**Work order**
Without changing a character, return the entries, but not the images they hold.

+++ Listed entries

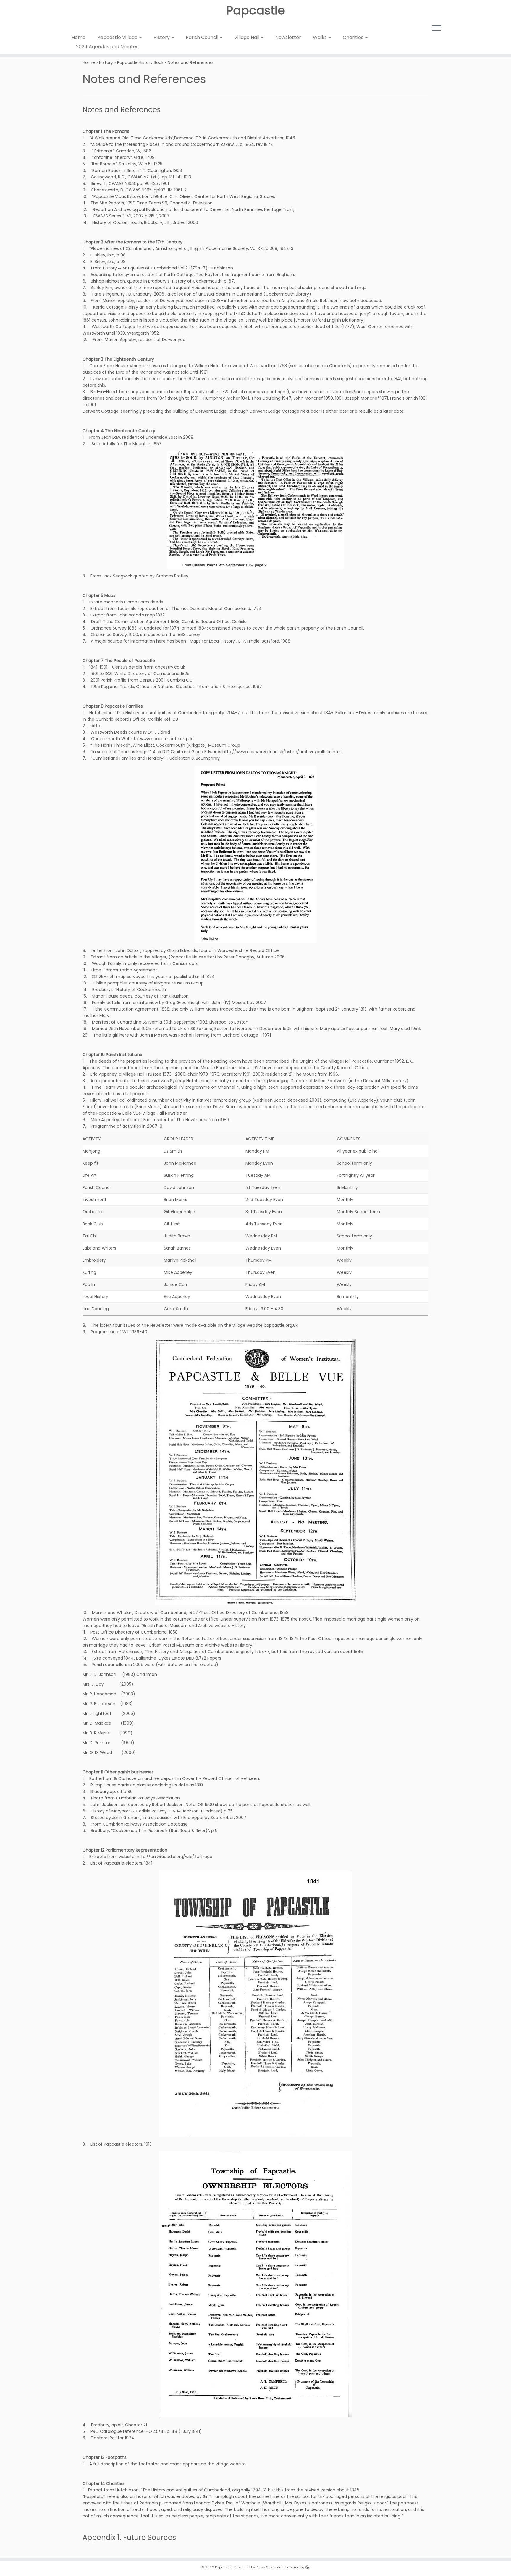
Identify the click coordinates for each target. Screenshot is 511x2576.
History (162, 37)
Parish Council (202, 37)
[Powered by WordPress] (307, 2566)
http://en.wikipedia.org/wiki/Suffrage (174, 1857)
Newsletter (288, 37)
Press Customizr (269, 2567)
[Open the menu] (436, 28)
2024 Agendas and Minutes (107, 46)
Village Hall (247, 37)
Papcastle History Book (140, 62)
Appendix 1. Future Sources (129, 2537)
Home (78, 37)
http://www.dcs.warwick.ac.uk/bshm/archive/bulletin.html (282, 752)
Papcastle (255, 10)
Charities (354, 37)
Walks (320, 37)
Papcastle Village (118, 37)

++++++

**Your response**
Identify the click coordinates for each target. Screenshot is 511x2576.
History (162, 37)
Parish Council (202, 37)
[Powered by WordPress] (307, 2566)
http://en.wikipedia.org/wiki/Suffrage (174, 1857)
Newsletter (288, 37)
Press Customizr (269, 2567)
[Open the menu] (436, 28)
2024 Agendas and Minutes (107, 46)
Village Hall (247, 37)
Papcastle History Book (140, 62)
Appendix 1. Future Sources (129, 2537)
Home (78, 37)
http://www.dcs.warwick.ac.uk/bshm/archive/bulletin.html (282, 752)
Papcastle (255, 10)
Charities (354, 37)
Walks (320, 37)
Papcastle Village (118, 37)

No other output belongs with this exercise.